As ações do Banco do Brasil (BBAS3) avançaram 1,02% na última sessão, fechando a R$ 20,75. O ativo segue acima das médias móveis de 9 e 21 períodos no gráfico diário, sinalizando um processo de recuperação, mas ainda enfrenta barreiras técnicas importantes.

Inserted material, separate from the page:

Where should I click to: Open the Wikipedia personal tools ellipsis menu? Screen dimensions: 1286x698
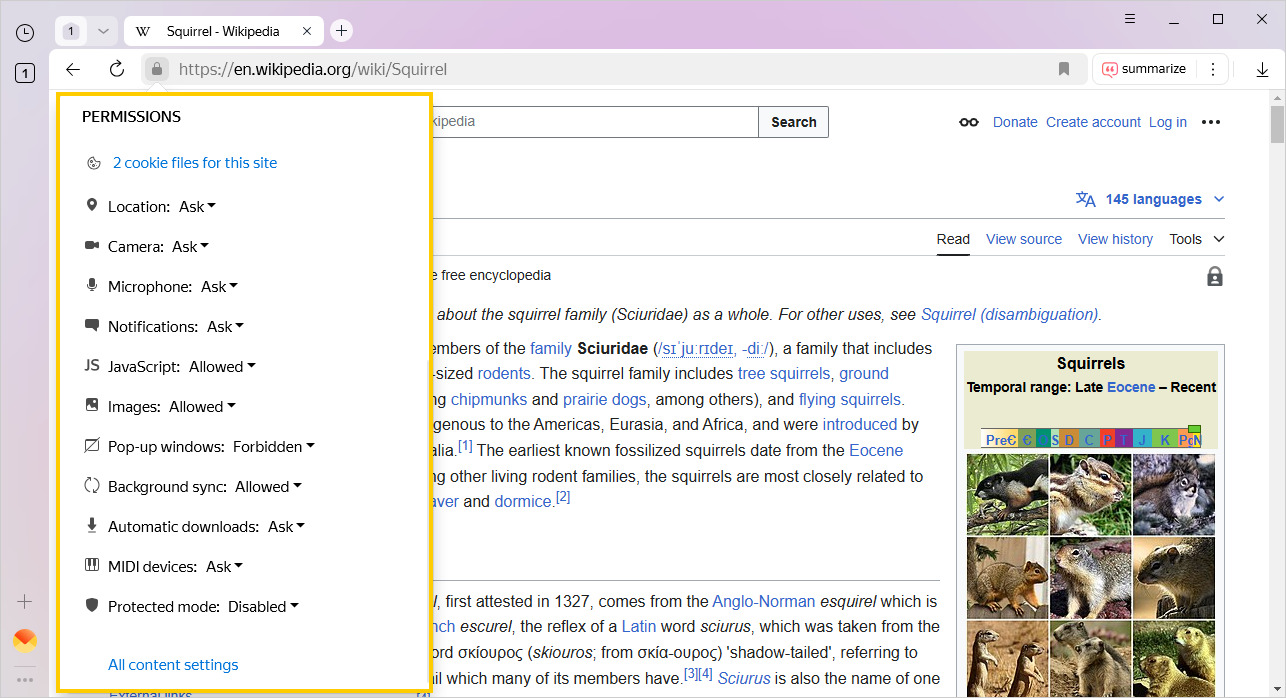1211,121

No curto prazo, o ativo tenta reverter a tendência de baixa, construindo uma recuperação gradual desde o fundo em R$ 18,87. No gráfico diário, a média móvel de 200 períodos, em R$ 22,05, permanece como a principal resistência dinâmica. Para que o movimento ganhe força, é necessário superar as resistências em R$ 20,82 e R$ 21,54, o que permitiria testar a média de 200 períodos e buscar patamares como R$ 24,13.
Em análise de médio prazo, o gráfico semanal mostra o BBAS3 em um momento de indefinição, negociando entre as médias móveis. Embora tenha acumulado queda de 3,19% em 2026, o ativo precisa romper resistências em R$ 21,53 e R$ 21,80 para buscar a máxima anual de R$ 27,58 e mirar R$ 29,00.
Caso o ativo perca força, os analistas indicam que a pressão vendedora pode intensificar-se. No gráfico diário, a queda poderia levar a níveis como R$ 18,87, R$ 17,77 e R$ 17,00. No semanal, a ruptura dos suportes em R$ 18,73 e R$ 17,64 abriria espaço para quedas mais acentuadas.